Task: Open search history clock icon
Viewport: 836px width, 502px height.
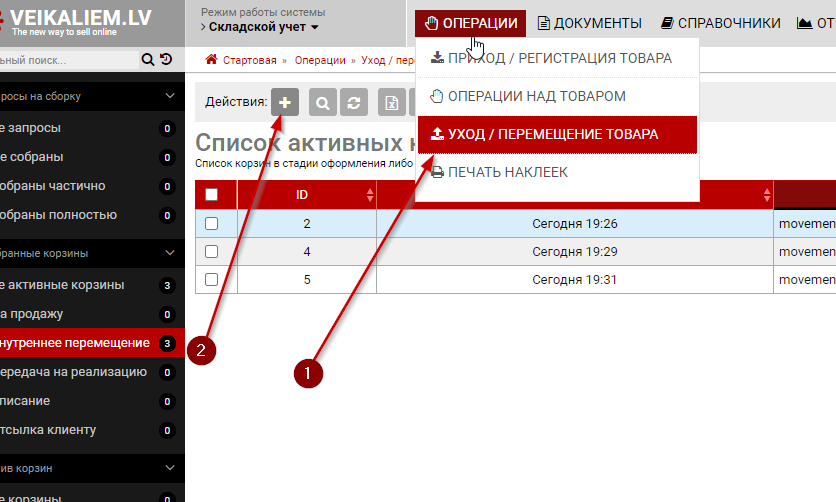Action: 165,59
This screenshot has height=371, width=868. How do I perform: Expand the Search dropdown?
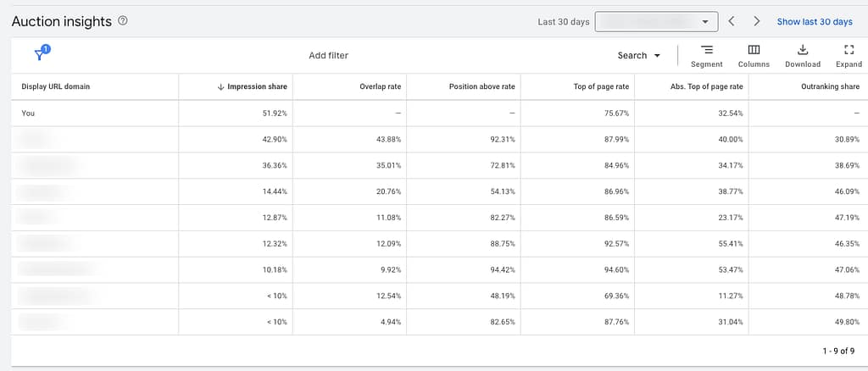[x=638, y=56]
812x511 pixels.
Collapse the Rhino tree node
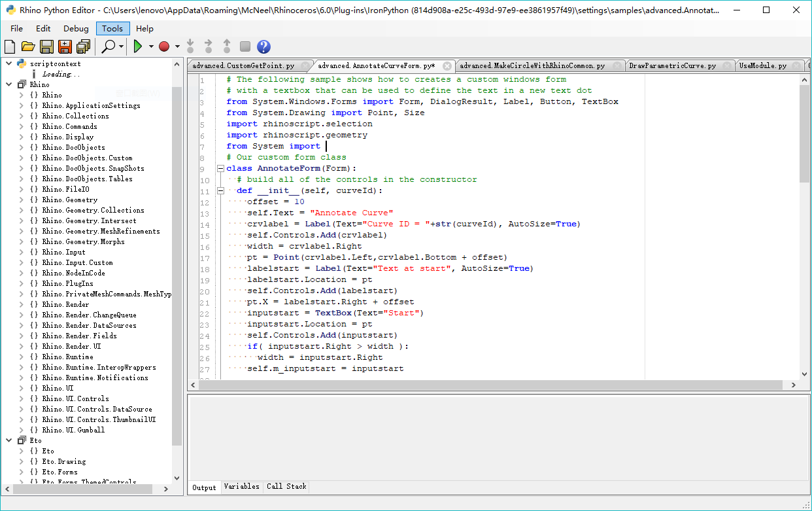[x=8, y=84]
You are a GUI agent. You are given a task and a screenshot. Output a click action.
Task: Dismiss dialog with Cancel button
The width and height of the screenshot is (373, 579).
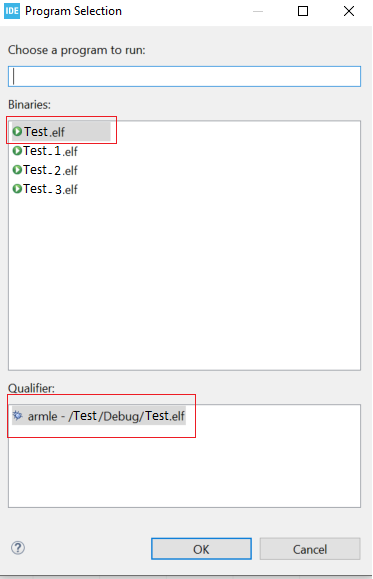[310, 549]
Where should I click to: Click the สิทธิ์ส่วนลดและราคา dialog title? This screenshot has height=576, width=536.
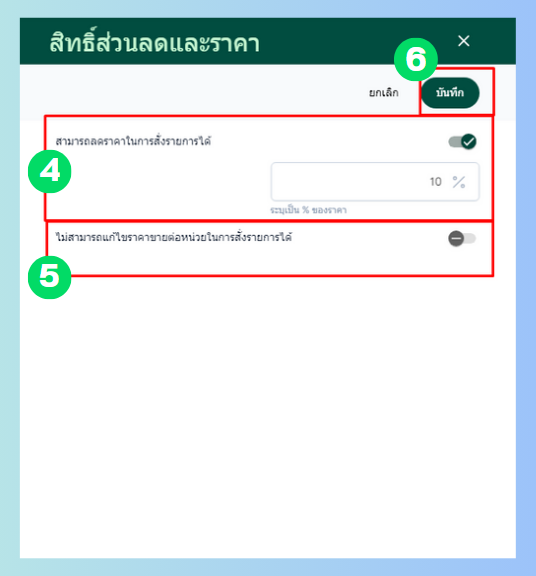(155, 42)
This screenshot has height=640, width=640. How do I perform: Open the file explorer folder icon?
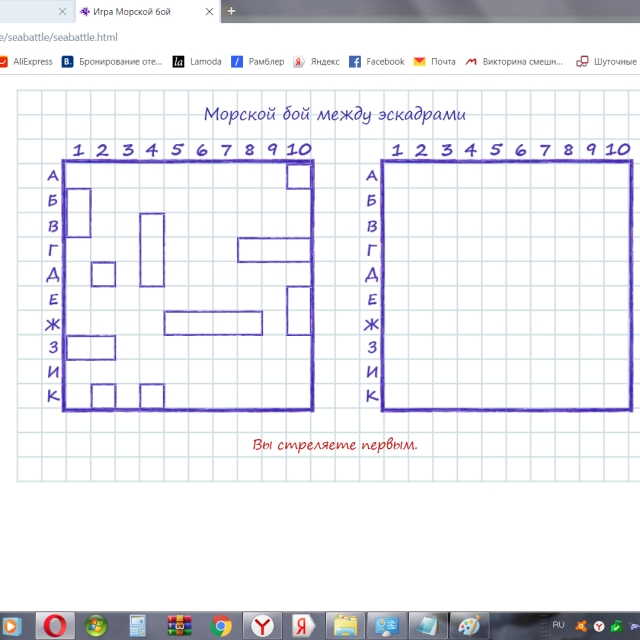[x=344, y=625]
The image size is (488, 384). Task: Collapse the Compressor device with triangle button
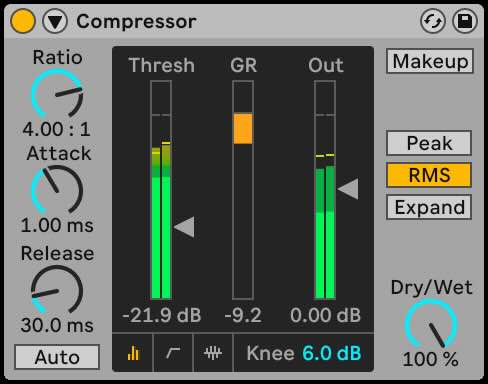point(55,21)
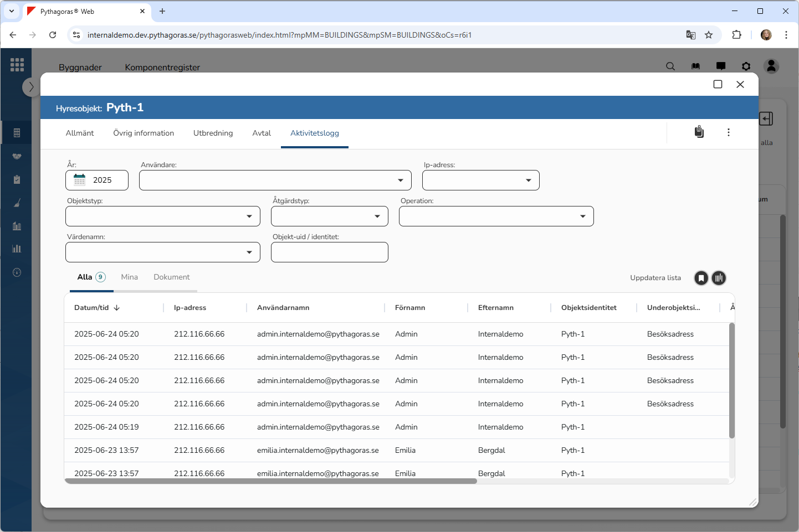Expand the left sidebar with chevron arrow
This screenshot has width=799, height=532.
(31, 87)
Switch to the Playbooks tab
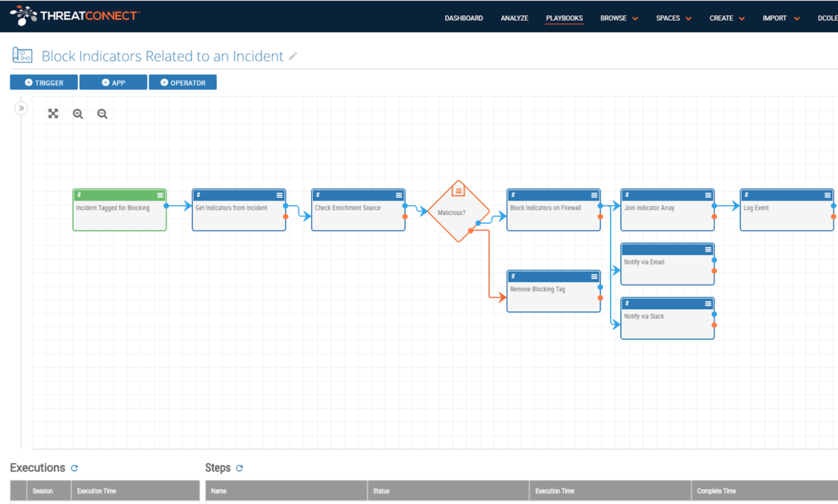This screenshot has height=504, width=838. coord(564,18)
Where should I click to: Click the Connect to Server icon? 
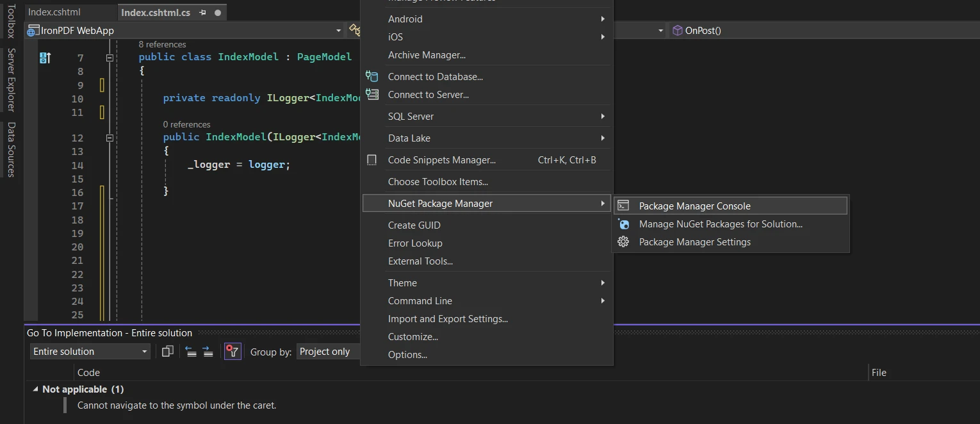tap(372, 95)
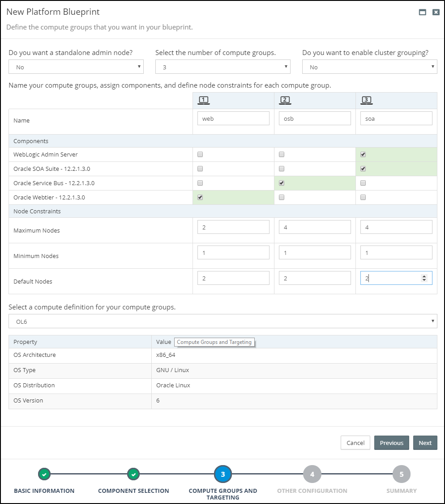Increment the soa group's Default Nodes spinner
445x504 pixels.
[424, 275]
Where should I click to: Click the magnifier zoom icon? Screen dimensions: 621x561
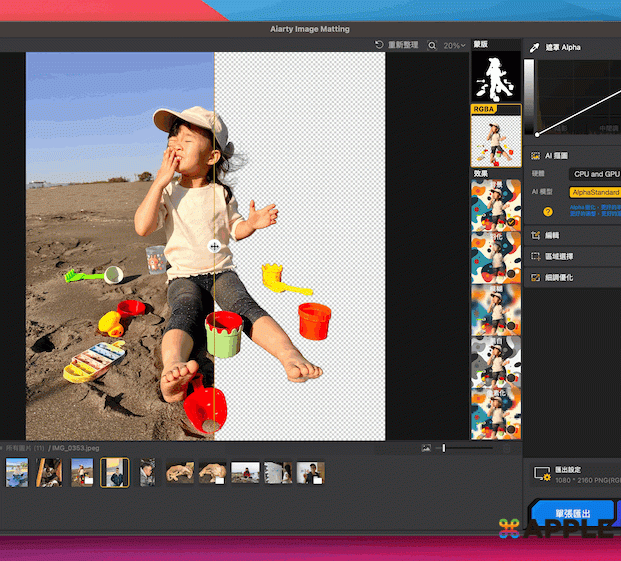tap(432, 45)
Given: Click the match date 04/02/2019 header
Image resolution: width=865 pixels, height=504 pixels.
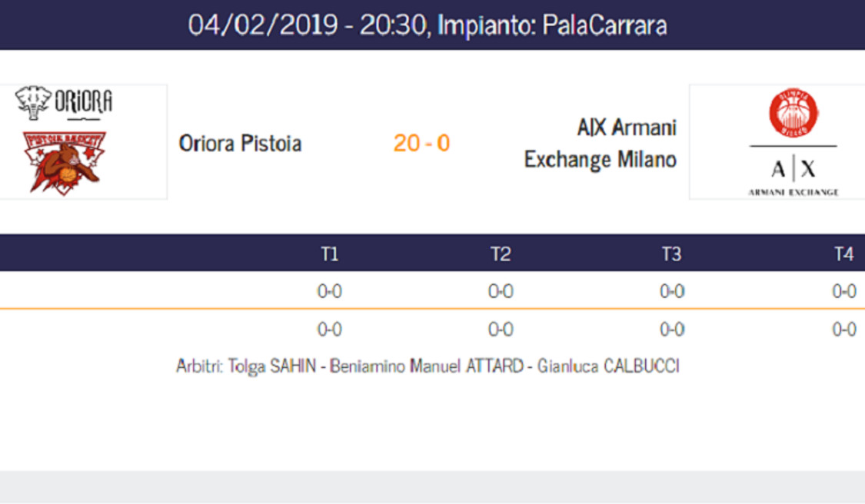Looking at the screenshot, I should [x=263, y=25].
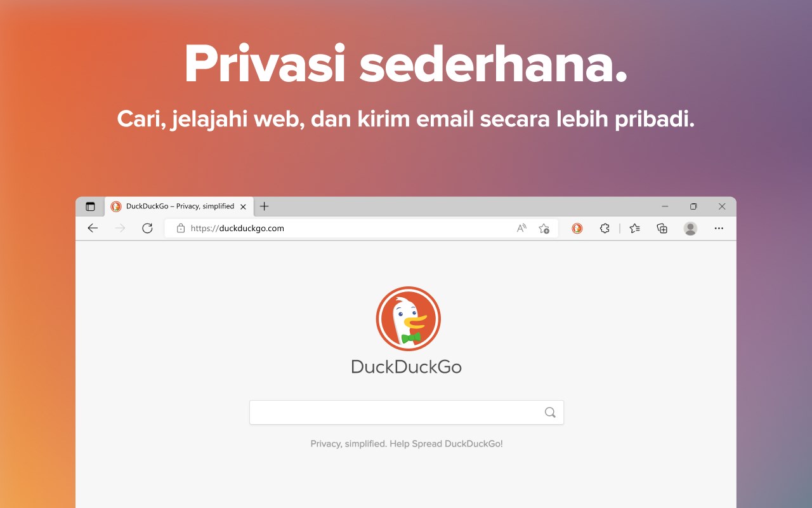Viewport: 812px width, 508px height.
Task: Open Settings and more ellipsis menu
Action: pos(719,228)
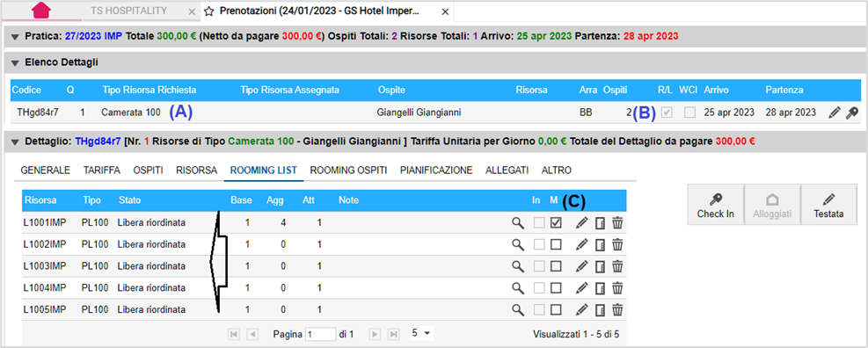Viewport: 868px width, 348px height.
Task: Collapse the Elenco Dettagli section
Action: (15, 62)
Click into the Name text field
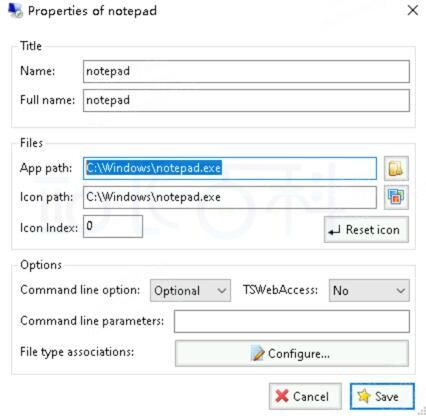426x416 pixels. [246, 71]
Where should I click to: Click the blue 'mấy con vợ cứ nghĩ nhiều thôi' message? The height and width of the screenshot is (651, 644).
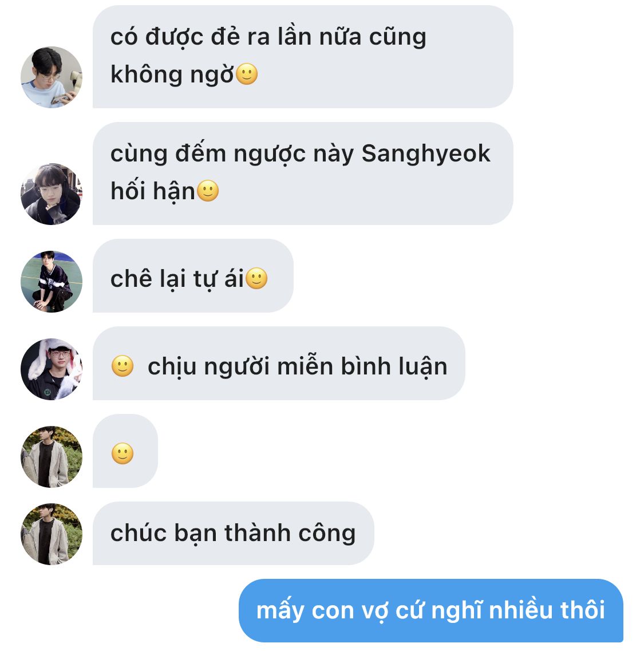tap(431, 610)
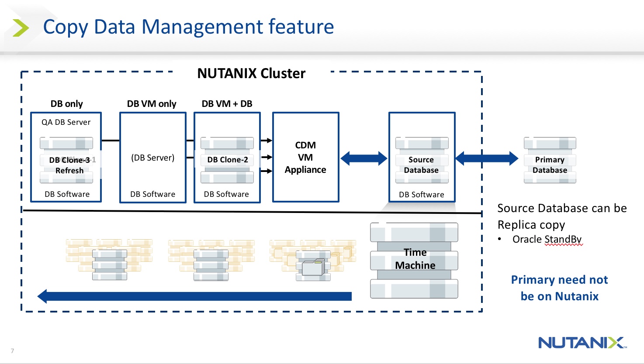The width and height of the screenshot is (644, 364).
Task: Click the Primary Database icon
Action: tap(550, 160)
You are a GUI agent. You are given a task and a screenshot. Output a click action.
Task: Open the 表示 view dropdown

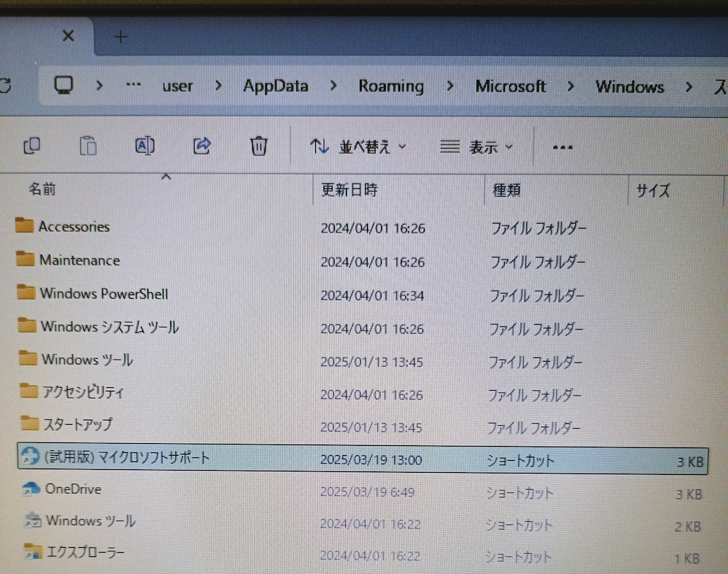click(477, 147)
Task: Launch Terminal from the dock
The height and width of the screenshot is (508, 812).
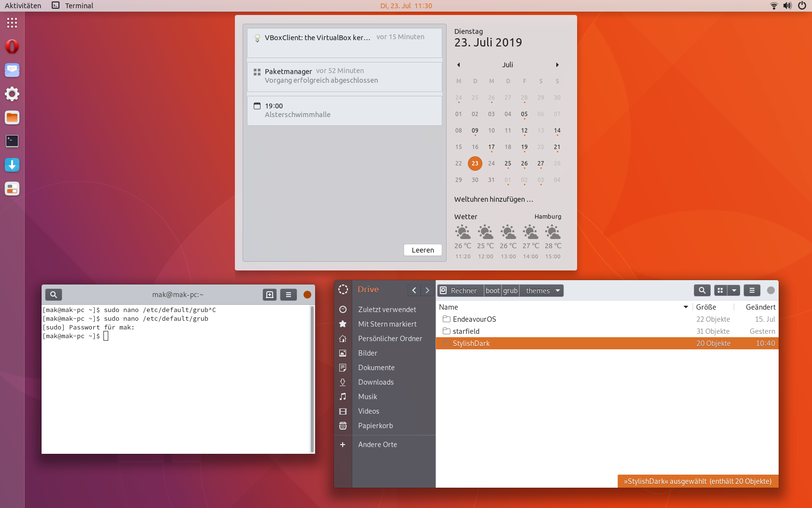Action: (12, 141)
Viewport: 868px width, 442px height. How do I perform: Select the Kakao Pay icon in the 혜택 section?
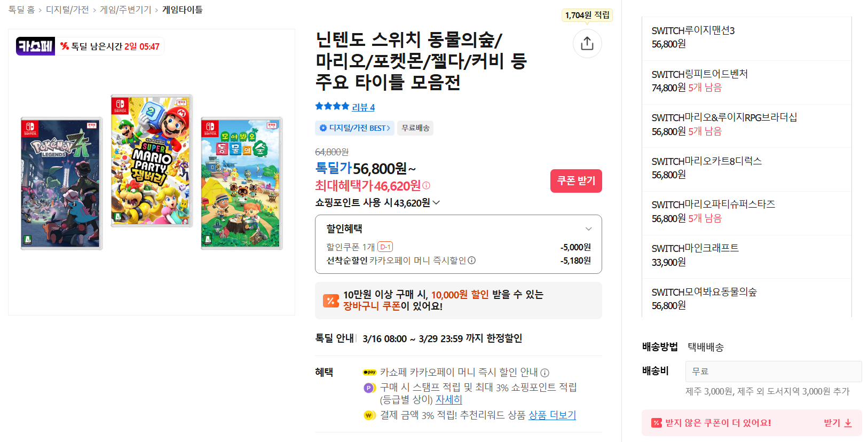[370, 372]
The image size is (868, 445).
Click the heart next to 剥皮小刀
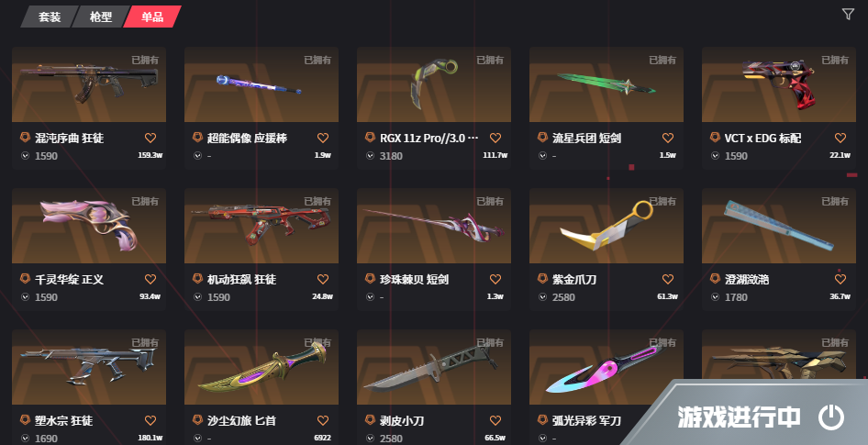[495, 420]
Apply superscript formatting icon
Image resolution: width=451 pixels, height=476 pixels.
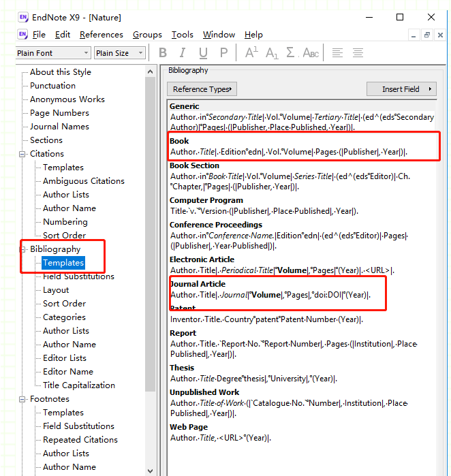(251, 52)
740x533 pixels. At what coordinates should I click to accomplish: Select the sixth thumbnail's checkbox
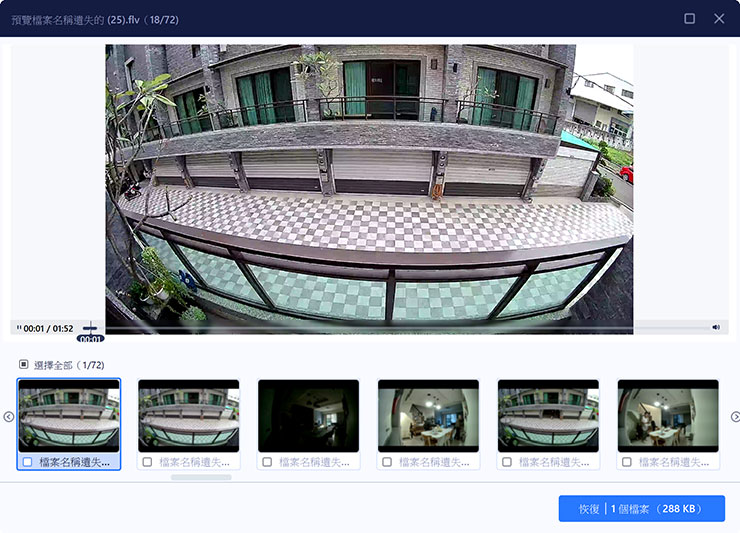point(627,462)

++++

PROBLEM TO SOLVE =
No pictures, please. Output the listing above exactly as it stands.

RESULT BELOW =
Task: Open search history clock icon
Viewport: 836px width, 502px height.
Action: 165,59
This screenshot has height=371, width=868. How do I perform: Expand the Search dropdown?
[x=638, y=56]
812x511 pixels.
Collapse the Rhino tree node
[x=8, y=84]
You are a GUI agent. You are given a task and a screenshot. Output a click action.
Task: Dismiss dialog with Cancel button
The width and height of the screenshot is (373, 579).
[310, 549]
Where should I click to: Click the สิทธิ์ส่วนลดและราคา dialog title? This screenshot has height=576, width=536.
(155, 42)
This screenshot has height=640, width=640. How do I perform: Open the file explorer folder icon?
[x=344, y=625]
The image size is (488, 384). Task: Collapse the Compressor device with triangle button
point(55,21)
Expand the left sidebar with chevron arrow
This screenshot has width=799, height=532.
(31, 87)
Switch to the Playbooks tab
This screenshot has height=504, width=838. coord(564,18)
Where should I click to: Click the Connect to Server icon? 
tap(372, 95)
Increment the soa group's Default Nodes spinner
445x504 pixels.
[424, 275]
Where should I click to: Click the magnifier zoom icon? Screen dimensions: 621x561
tap(432, 45)
Given: Click the match date 04/02/2019 header
Image resolution: width=865 pixels, height=504 pixels.
Looking at the screenshot, I should [x=263, y=25].
Viewport: 812px width, 508px height.
Task: Open Settings and more ellipsis menu
Action: pos(719,228)
Viewport: 868px width, 348px height.
Task: Collapse the Elenco Dettagli section
Action: (15, 62)
Click into the Name text field
426x416 pixels. [246, 71]
Where should I click to: Click the blue 'mấy con vợ cứ nghĩ nhiều thôi' message? The height and width of the screenshot is (651, 644).
tap(431, 610)
The width and height of the screenshot is (644, 364).
Task: Click the Primary Database icon
Action: tap(550, 160)
You are a GUI agent. You are given a task and a screenshot. Output a click action.
Task: Open the 表示 view dropdown

click(477, 147)
Task: Launch Terminal from the dock
The height and width of the screenshot is (508, 812).
Action: (12, 141)
Viewport: 868px width, 442px height. How do I perform: Select the Kakao Pay icon in the 혜택 section?
[370, 372]
The image size is (868, 445).
Click the heart next to 剥皮小刀
[495, 420]
Apply superscript formatting icon
Image resolution: width=451 pixels, height=476 pixels.
(251, 52)
740x533 pixels. At what coordinates should I click to accomplish: Select the sixth thumbnail's checkbox
point(627,462)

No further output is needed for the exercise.